Destino: Marrakech
Marrakech es un gran oasis en medio del desierto, desde donde uno puede ver, cual postal navideña, el Atlas nevado, sobre todo en los meses de invierno.
Una ciudad dividida en dos partes bien diferenciadas: la ciudad amurallada o Medina y la ciudad nueva, Guéliz, que está construida fuera de las murallas, y se extiende a lo largo de una gran avenida, Mohammed V, que parte desde la Kutubía cuyo minarete recuerda, por su parecido, a la Giralda de Sevilla. No en vano sirvió de modelo para la construcción del símbolo hispalense.
La ciudad nueva
En Guéliz es donde se encuentran algunos de los grandes hoteles y cafeterías. Es de destacar La Mamounia, hotel exótico, tal vez uno de los más lujosos de África, donde Churchill pasó gran parte de sus últimos años, y aun otros grandes, como Orson Welles y Rita Hayworth, que estuvieron alojados en el mismo. Para acceder a él se requiere de una vestimenta adecuada, en tenue bourgeoise, como me dijera en una ocasión el portero. Vestido de traje o similar y calzado con zapatos.
En cuanto a las cafeterías, la mayoría mantienen una estética parisina. Se me antojan excelentes Les Négociants y el salón de Thé Boule de Neige, sobre todo este último, donde se toman unos helados deliciosos, y el café es excelente.
Jemáa-el-Fna
Esta ciudad roja merece la pena ser visitada aunque sólo sea por su gran plaza, centro neurálgico de La Medina. La plaza de Djemaa-el-Fna, que es el centro de la Medina, se transforma cada día, y cada noche, en un gran teatro al aire libre, un lugar de encuentros, a veces licenciosos, un espectáculo impresionante, que te invita a participar.
Gracias a nuestro gran escritor Juan Goytisolo, quien le dedica un capítulo extraordinario en su libro "Makbara", esta plaza fue declarada Patrimonio Oral e Inmaterial de la Humanidad por la Unesco hace algunos años.
Es poco probable que exista una plaza similar en algún otro sitio del mundo.
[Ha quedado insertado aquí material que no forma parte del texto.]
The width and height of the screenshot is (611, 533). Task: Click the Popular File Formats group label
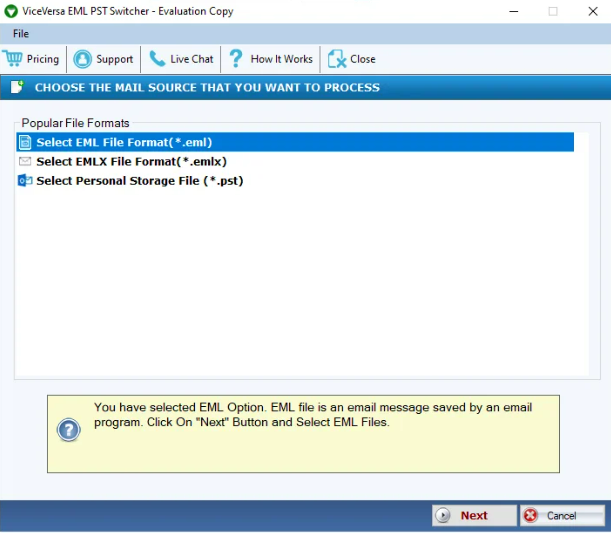click(75, 123)
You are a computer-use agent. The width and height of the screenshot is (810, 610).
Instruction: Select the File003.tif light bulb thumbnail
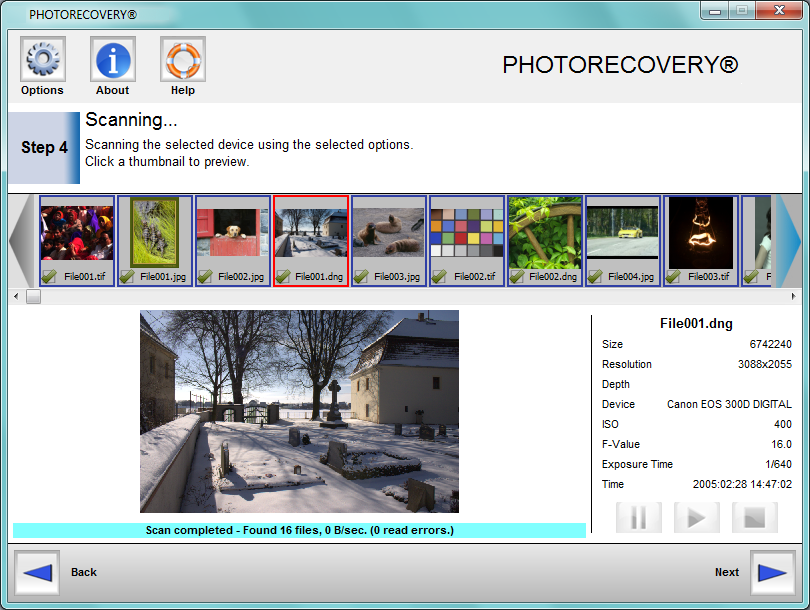(x=701, y=232)
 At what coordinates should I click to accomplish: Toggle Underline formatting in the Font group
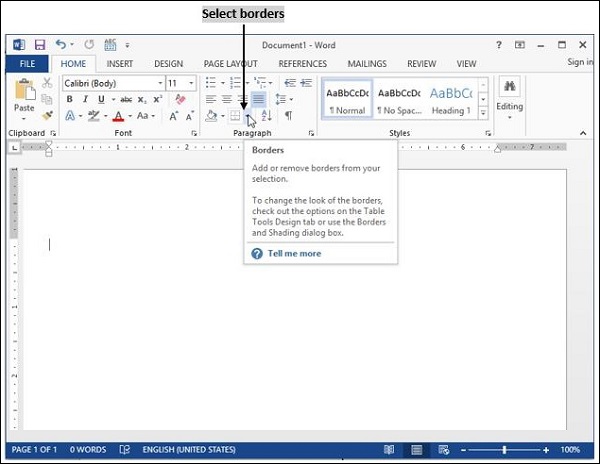(x=101, y=100)
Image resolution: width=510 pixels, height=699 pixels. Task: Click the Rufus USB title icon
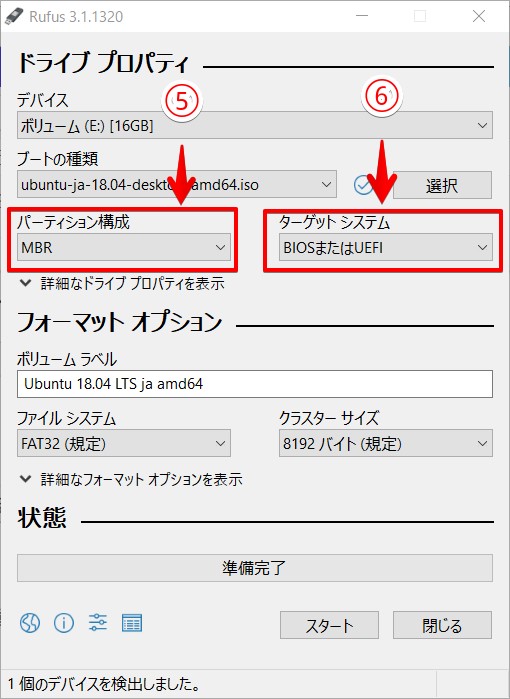click(x=13, y=16)
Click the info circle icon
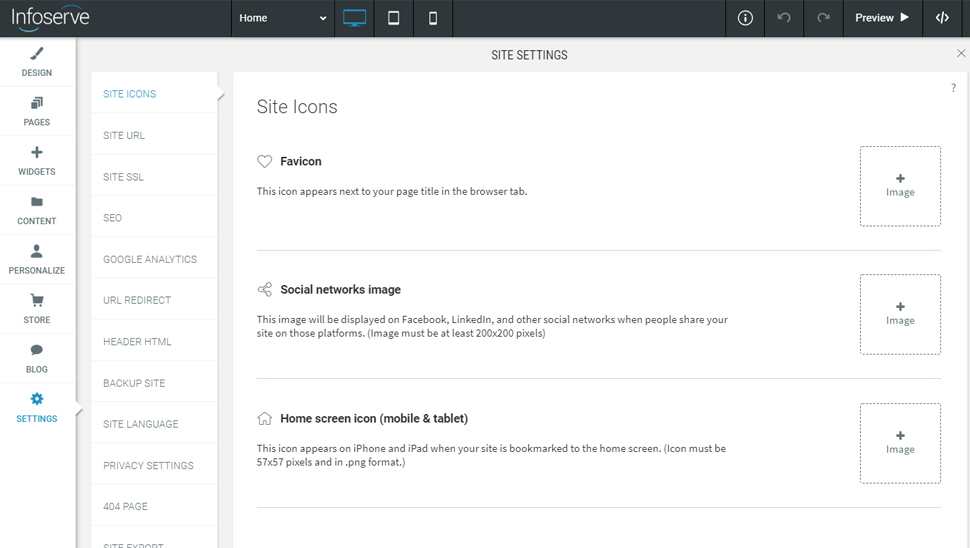 pyautogui.click(x=745, y=18)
Uno puede quedarse absorto contemplando el caos sagrado de la animación: vendedores de cigarrillos, puestos de zumos, vendedores de plantas medicinales y pócimas, aguadores ataviados con sus trajes y sombreros rojos...
En la Jemáa siempre tienen su espacio los encantadores de serpientes, que se te acercan para colgarte el reptil en el cuello.Cuando cae la tarde los restaurantes alumbran sus bombillas y encienden sus parrillas para que los muchos visitantes que se acercan a la plaza puedan degustar su gastronomía. Es como si estuvieras envuelto por un incienso culinario, que te abrieran el apetito y las puertas de la emoción.
Por la plaza circulan día y noche bicicletas, burros cargados hasta los topes, carros tirados por personas, petits taxis y autobuses Alsa a unos pocos metros.
En la Jemáa siempre tienen su espacio los encantadores de serpientes, que se te acercan para colgarte el reptil en el cuello, y de paso te hagas la foto… "foto, foto, madame, monsieur, s’il vous plaît", siempre por unas monedas de cortesía. También están los moneros, cuya labor consiste en subirte el mono encima del hombro cuando menos te lo esperas, mujeres enmascaradas o enzarramacadas, que intentan tatuarte una rosa del desierto, son las mujeres veladas de la henna (al-hinna, en árabe), saltimbanquis y payasetes, faquires, tocadores de ilusiones en forma de tambores, panderetas, rabeles, banjos, vendedores de sueños…
Desde la terraza del Café de France se tienen panorámicas maravillosas de la plaza Jemáa, las azoteas de la ciudad, y el Atlas, que en ocasiones semeja a los Alpes. Este es una de mis terrazas preferidas.